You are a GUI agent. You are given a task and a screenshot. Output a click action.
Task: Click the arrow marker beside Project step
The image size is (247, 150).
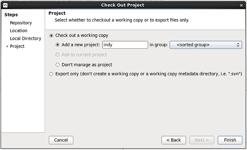click(x=7, y=46)
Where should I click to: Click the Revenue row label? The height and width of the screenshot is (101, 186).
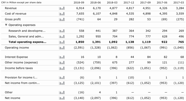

> **Work instruction**
Pictures stay out; everything else in the records gets copied exactly.

> **Solution for this problem**
You are a GUI agent. You are given a task and a screenshot. Output a click action.
Task: Click the arrow marker beside Project step
The image size is (247, 150).
click(x=7, y=46)
Where should I click to: Click the Revenue row label? The height and width of the screenshot is (101, 186).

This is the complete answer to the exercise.